A fruit-and-wine glaze from Taste of Home — White wine or chicken broth, apricot preserves or quince jelly, and a bit of mustard. Rated 4 stars.

Orange-rosemary glazed chicken — Orange marmalade, rosemary, and your choice of vinegar.

Honey-lemon-soy glaze — The ingredients are — surprise! — honey, lemon juice, and soy.

photo by Eating Well

Pomegranate glaze — Uses pomegranate molasses (with instructions to make your own, if you wish), honey and black pepper.

Barbeque, honey and soy — Another easy, 4-star recipe, from Taste of Home.
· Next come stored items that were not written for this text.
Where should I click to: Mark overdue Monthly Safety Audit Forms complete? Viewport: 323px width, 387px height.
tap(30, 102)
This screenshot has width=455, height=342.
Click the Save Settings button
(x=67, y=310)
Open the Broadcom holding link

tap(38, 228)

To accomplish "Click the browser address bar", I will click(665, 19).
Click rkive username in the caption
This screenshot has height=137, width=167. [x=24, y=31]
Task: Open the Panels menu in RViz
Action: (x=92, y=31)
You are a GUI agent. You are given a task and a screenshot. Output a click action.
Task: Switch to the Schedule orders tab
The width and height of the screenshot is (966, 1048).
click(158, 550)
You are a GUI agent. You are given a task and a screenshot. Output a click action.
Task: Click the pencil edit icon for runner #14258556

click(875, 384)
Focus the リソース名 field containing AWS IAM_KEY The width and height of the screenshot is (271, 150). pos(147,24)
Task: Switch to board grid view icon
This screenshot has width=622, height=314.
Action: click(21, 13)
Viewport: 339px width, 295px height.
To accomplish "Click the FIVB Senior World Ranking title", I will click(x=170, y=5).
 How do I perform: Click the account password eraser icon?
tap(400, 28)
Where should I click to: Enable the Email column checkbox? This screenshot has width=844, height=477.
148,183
Red-hot honey glaze — A buffalo chicken style sauce from Bobby Flay. Includes a recipe for a blue cheese dipping sauce.

Korean barbecue sauce — This is one you might want to make ahead; it has several ingredients, and benefits from some time simmering. I’ve made this; if you cook it low and slow long enough, you can skip the corn syrup and water part. But don’t cook it too high; it burns easily. (Voice of experience!)

Honey-mustard glaze — You could skip the curry if you don’t like curry or don’t have any.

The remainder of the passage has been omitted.